Из всех самых впечатляющих фотографий на свете одна впечатляет особенно вопреки всем идеям и предрассудкам: четыре русских великих княжны, дочери Николая II, которые умерли от пуль большевиков (интересно, от чьих именно) в Екатеринбурге, после Революции. Не имеет значения, кто ты: безбожник или православный, реакционер-коммунист или технократ-либерал, сторонник монархии или же, наоборот, считаешь, что всю голубую кровь следует как можно скорее спустить в канализацию.

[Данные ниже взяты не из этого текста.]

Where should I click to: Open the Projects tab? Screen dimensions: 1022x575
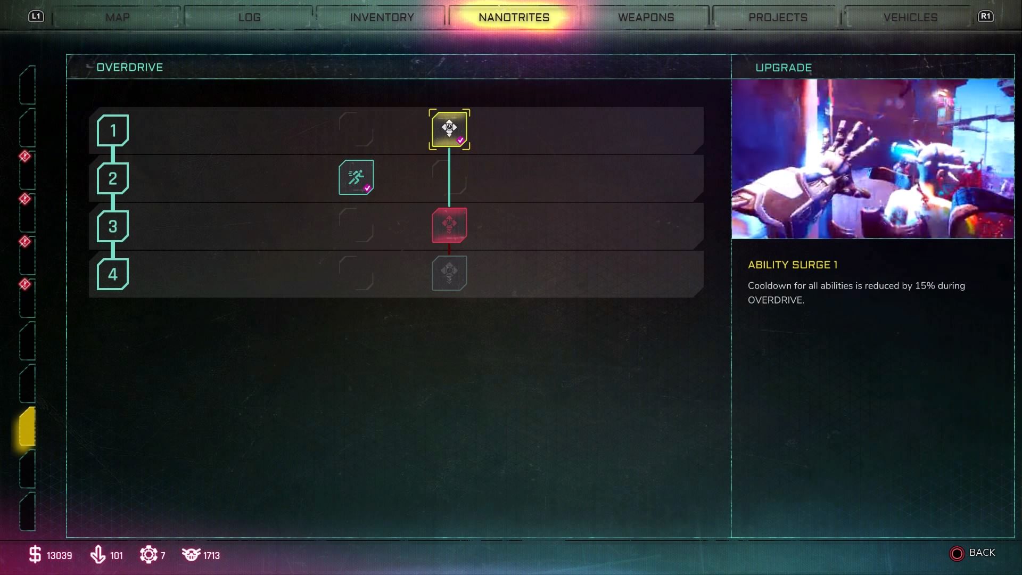(x=778, y=17)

Эти четыре изумительных лица, четыре гордых девочки ангельской внешности, на веки вечные соединенные своей трагической судьбой, производят неизгладимое впечатление на тот живой клочок, который в каждом сердце еще остается.
Эта фотография стоит у меня на письменном столе (назовем его так) везде, где бы я ни жил последние пять лет с тех пор, как я ее обнаружил. Ястолько смотрел на нее, что помню наизусть. Трудно отдать предпочтение какой-то одной. Все четыре красивы неуловимой славянской красотой, получеловеческой-полуживотной. Той самой красотой, какой отличаются лучшие фигуристки и гимнастки (кроме американок, ужасно одинаковых с их искусственными зубами), из-за чего я полюбил их соревнования. И все-таки, если бы мне пришлось выбирать, если бы, к примеру, кто-то пригрозил мне безжалостно урезать фотографию, я бы умолил, чтобы мне оставили великую княжну Ольгу.
Из всех четырех она выглядит наиболее гордой. Она смотрит в камеру, сознавая свое огромное обаяние, смотрит профессионально. Остальные держат голову прямо, а она, нарочито слабая, ее склонила. В таком раннем возрасте она уже осознает свое полубожественное положение и понимает, что фотограф – лакей, ненамного выше простого мужика. На великой княжне платье, которое обошлось (не ей, разумеется) дороже, чем все имущество этого фотографа. У нее нет никаких оснований его бояться, и она демонстрирует это с детской дерзостью, за которой сквозит раньше времени проступившая повадка роковой женщины.
Я всегда спрашивал себя, что почувствовал этот ребенок, уже девочка, когда увидела первого мужика с винтовкой, ворвавшегося в их покои, чтобы растоптать то тюлевое облачко, в котором они витали до сих пор. Что она почувствовала, когда ей долбануло в темечко, что придется платить своим красивым тельцем за мужицкую кровь, пролитую всеми деспотами ее генеалогического древа. Мне не приходилось читать, хотя наверняка об этом написано, что именно делали с великими княжнами перед тем, как отправить их в могилу, чтобы уже никогда никто не смог зачать в их чреве возможного царя всея Руси. Но, конечно, я пытался вообразить, и картины получались не всегда изысканными. В том возрасте, когда великая княжна Ольга была вычеркнута из продолжательниц царской линии, она, наверное, была уже существом, в высшей степени способным возбуждать нечистые помыслы и поступки, и одинаково сомнительно, что разгоряченному большевику стало противно или что он подавил свое мужское естество. Склонность русских к похоти и насилию над ближним стала столь же расхожим представлением, как и их приверженность к стонам под балалайку. И потому, допуская возможность такой ситуации (имела она место или нет, не так важно), я часто задавался и другим вопросом: какое чувство испытывала великая княжна Ольга, когда первый мужик скинул патронташ и зарычал от наслаждения? Хорошо известно, какие бы чувства испытывала обыкновенная женщина, но неизвестно, что чувствовала великая княжна, привыкшая считать, будто мужик – все равно что собака, а то и хуже, смотря какая собака.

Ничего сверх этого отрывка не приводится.